The request: Rewrite the rows below as a numbered list, omitting any blank lines.

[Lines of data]
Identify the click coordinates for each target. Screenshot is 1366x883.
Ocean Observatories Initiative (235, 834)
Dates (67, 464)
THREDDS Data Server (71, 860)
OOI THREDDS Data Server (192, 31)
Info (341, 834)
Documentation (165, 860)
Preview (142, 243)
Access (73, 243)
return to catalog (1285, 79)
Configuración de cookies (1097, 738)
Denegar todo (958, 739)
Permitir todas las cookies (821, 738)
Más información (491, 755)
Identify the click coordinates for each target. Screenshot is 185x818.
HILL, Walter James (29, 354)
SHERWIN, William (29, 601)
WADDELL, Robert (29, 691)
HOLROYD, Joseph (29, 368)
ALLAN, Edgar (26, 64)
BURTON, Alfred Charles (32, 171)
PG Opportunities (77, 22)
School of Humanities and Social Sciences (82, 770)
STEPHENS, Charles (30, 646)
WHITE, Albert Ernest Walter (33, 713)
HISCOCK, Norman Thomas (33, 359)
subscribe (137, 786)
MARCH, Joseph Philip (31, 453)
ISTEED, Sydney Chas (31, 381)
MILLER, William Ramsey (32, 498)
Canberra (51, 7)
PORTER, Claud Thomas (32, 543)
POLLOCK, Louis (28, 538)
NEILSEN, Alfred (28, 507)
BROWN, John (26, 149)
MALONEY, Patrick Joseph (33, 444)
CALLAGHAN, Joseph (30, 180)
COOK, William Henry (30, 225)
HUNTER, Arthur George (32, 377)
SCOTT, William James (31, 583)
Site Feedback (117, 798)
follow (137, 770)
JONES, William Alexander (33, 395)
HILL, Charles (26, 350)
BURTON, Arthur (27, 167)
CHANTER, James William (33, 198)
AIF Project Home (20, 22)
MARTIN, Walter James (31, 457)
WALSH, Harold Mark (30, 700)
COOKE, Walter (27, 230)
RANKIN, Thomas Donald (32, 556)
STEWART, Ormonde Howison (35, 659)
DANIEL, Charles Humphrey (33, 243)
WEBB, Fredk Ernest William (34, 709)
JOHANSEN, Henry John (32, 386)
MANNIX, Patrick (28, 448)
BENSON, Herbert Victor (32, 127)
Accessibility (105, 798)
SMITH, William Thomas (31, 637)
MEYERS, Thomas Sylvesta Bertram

Result:
1. Identify the click coordinates for each target. Screenshot is 1366x883.
2. Ocean Observatories Initiative (235, 834)
3. Dates (67, 464)
4. THREDDS Data Server (71, 860)
5. OOI THREDDS Data Server (192, 31)
6. Info (341, 834)
7. Documentation (165, 860)
8. Preview (142, 243)
9. Access (73, 243)
10. return to catalog (1285, 79)
11. Configuración de cookies (1097, 738)
12. Denegar todo (958, 739)
13. Permitir todas las cookies (821, 738)
14. Más información (491, 755)
15. Identify the click coordinates for each target. Screenshot is 185x818.
16. HILL, Walter James (29, 354)
17. SHERWIN, William (29, 601)
18. WADDELL, Robert (29, 691)
19. HOLROYD, Joseph (29, 368)
20. ALLAN, Edgar (26, 64)
21. BURTON, Alfred Charles (32, 171)
22. PG Opportunities (77, 22)
23. School of Humanities and Social Sciences (82, 770)
24. STEPHENS, Charles (30, 646)
25. WHITE, Albert Ernest Walter (33, 713)
26. HISCOCK, Norman Thomas (33, 359)
27. subscribe (137, 786)
28. MARCH, Joseph Philip (31, 453)
29. ISTEED, Sydney Chas (31, 381)
30. MILLER, William Ramsey (32, 498)
31. Canberra (51, 7)
32. PORTER, Claud Thomas (32, 543)
33. POLLOCK, Louis (28, 538)
34. NEILSEN, Alfred (28, 507)
35. BROWN, John (26, 149)
36. MALONEY, Patrick Joseph (33, 444)
37. CALLAGHAN, Joseph (30, 180)
38. COOK, William Henry (30, 225)
39. HUNTER, Arthur George (32, 377)
40. SCOTT, William James (31, 583)
41. Site Feedback (117, 798)
42. follow (137, 770)
43. JONES, William Alexander (33, 395)
44. HILL, Charles (26, 350)
45. BURTON, Arthur (27, 167)
46. CHANTER, James William (33, 198)
47. AIF Project Home (20, 22)
48. MARTIN, Walter James (31, 457)
49. WALSH, Harold Mark (30, 700)
50. COOKE, Walter (27, 230)
51. RANKIN, Thomas Donald (32, 556)
52. STEWART, Ormonde Howison (35, 659)
53. DANIEL, Charles Humphrey (33, 243)
54. WEBB, Fredk Ernest William (34, 709)
55. JOHANSEN, Henry John (32, 386)
56. MANNIX, Patrick (28, 448)
57. BENSON, Herbert Victor (32, 127)
58. Accessibility (105, 798)
59. SMITH, William Thomas (31, 637)
60. MEYERS, Thomas Sylvesta Bertram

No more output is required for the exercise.